Не думайте о тех краях — так будет легче, проще. Забудьте.

Она стояла на берегу и разглядывала волны, пробегающие по аиру. Кроме их шуршания не осталось других звуков. Одна волна набегала на другую, обе изгибались и исчезали.

О, эти сухие холода, хотелось кричать, когда же они закончатся и будет настоящий, взаправдашний снег?

Но не осталось звука, кроме шуршания трав. Болото смерзлось, сжалось. Сосны на Бабочке замолчали. Под сердцем успокоилось, но выжженное неясным огнем место все еще ныло и постанывало.

Я нарочно не сказала, чтобы не испугать вас — как? почему? — так надо, Доманец вы бы все равно не обошли. Поэтому я сказала только про этих, с обыденником — зачем? — не знаю. Ничего не знаю, кроме того, что ваша дорога шла через них. Им вы были нужны, знаю только это — почему? — я устала понимать, почему. Я только прислушиваюсь и знаю, что будет, а на почему нет сил. Если б я сразу сказала — что? — что вас ждут на другом острове, если б вы это услышали, сразу пошли туда — нет! — я знаю, пошли бы, не спорьте.

Про Высокий слышали? Нам рассказывали… Да, Виталий болтал, помню, их трое, сестры, мама с ними живет, слепая почти… Теперь туда.

Аир шуршал у берега, на небе светился тонкий месяц. Над самым обрывом висел ее дом и, казалось, что-то высматривал в дали.

Когда же нам приснятся свои сны, думали мы, принимая из ее рук вечерний хлеб. Возьмете его с собой, передадите им. На Высоком поймете, куда дальше. Не бойтесь, все будет так, как будет. Не сердитесь на меня.

Почему так, почему мы не могли остаться на Доманце? Вот ветер, завязанный в узел, а вот мы. Кто нами вяжет? И что это за узелок, которым можно завязать будущее? И узелок ли? Сонник становится толще, и мы можем позволить себе делать то, что желаем…

Болота как бы не было.

Были осы, белые, летящие к рассвету. И шорох трав. Везде. Под ногами, в небе, на островах.

Говорят, зимой, когда месяц узок, можно встретить над землей тени умерших и покричать им. Эй, вам не холодно? Хотите гречишного меда в дорогу?

Мы бы с радостью покричали кому-нибудь про мед и про гречиху, но ветер, игравший с травами, теперь смотрел нам в затылок пристально, остро, не давал повернуться, бил по губам.

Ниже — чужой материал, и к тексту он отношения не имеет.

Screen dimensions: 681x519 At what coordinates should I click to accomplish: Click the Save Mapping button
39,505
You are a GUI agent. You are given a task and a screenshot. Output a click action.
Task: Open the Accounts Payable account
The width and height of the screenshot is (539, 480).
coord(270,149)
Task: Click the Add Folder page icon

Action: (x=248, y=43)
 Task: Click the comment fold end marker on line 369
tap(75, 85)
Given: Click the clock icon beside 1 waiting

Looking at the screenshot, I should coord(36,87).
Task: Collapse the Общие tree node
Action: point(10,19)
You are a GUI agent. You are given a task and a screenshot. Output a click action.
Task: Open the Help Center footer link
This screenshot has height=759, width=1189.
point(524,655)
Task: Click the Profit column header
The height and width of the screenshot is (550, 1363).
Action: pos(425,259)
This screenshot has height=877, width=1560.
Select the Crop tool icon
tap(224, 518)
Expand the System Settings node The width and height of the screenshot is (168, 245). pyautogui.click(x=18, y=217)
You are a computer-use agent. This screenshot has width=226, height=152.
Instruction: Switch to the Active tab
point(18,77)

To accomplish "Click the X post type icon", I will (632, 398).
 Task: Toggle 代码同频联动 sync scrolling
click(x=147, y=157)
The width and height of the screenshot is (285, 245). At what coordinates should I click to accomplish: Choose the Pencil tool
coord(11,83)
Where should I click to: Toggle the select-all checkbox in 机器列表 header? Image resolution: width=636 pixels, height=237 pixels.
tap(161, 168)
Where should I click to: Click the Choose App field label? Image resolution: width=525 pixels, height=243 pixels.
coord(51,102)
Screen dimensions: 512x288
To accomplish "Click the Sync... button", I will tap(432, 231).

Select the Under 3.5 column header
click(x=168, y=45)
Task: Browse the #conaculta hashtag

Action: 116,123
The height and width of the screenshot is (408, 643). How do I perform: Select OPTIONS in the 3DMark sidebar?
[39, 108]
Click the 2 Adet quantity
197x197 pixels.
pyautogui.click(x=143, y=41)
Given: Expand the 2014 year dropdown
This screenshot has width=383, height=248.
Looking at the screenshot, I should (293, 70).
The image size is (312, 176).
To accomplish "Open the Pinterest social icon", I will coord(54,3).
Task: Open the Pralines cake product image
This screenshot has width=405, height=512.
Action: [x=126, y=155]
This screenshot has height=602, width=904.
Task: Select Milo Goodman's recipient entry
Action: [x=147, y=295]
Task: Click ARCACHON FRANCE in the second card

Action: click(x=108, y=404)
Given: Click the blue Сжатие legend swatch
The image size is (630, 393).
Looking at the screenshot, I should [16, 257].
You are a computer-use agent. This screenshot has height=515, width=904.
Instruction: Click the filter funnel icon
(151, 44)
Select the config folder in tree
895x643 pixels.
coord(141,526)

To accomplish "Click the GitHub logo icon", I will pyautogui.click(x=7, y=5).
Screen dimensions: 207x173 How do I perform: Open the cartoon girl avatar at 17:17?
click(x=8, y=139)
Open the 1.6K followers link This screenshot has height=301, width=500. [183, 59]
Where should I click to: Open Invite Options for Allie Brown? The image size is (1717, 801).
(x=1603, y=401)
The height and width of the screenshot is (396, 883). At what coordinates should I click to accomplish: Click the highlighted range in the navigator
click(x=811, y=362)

Зато, идучи по вешкам, заблудиться было сложно. Да вы и не заблудитесь, сказали нам и приложили к шее по цветку седмичника. Он должен согреть, если что. А если что случится. Идите, не оборачивайтесь.

~

А брат мне говорит: пойду, что ли, до дядьев дойду. Я ему: на вот, передай мешок им пустой, мы у них брали, спасибо скажи. Давай, говорит, свой мешок. И смотрит на меня сверху, он высокий был, а потом рукой махнул и ушел. Приходит мама, дает мне платье. На, говорит, зашила. И я сижу с этим платьем, смотрю на него, а в голове другое: как же ты его пустила, ты же знаешь точно день, час, когда с ним может случиться страшное, почему ты сидишь? А я ведь правда все знаю про него, сама посчитала — но мне на ноги точно цепи одели. И хочу встать, да не могу. Потом отрываюсь еле-еле, выбегаю, бегу к реке — именно туда, это я тоже знаю, — а в груди колотит: почему, почему, почему всегда так, почему самое дорогое ты не можешь сохранить? Прибегаю на берег, а там уже с баграми гнутыми ходят. Уже весна как будто. Деревья цветут, а лед. Они тыкают баграми в полынью. Я же видела, видела, как он некрепко держится за жизнь, что с ним должно случиться! И про других вижу! Подходит мама и говорит: ой, ну что же ты стоишь, замерзнешь, пойдем домой. Я: мама! ну как же так! Она: тише, это давно было, а сейчас он на другом берегу, ему хорошо, а платье ты зачем взяла? Зачем оно тебе нужно? Не знаю, зачем оно мне нужно. Вот я умею что-то, а что у меня есть? Одна беспомощность, я под ней как под камнем. И правда, говорю, мама, зачем мне платье это. А она кивает.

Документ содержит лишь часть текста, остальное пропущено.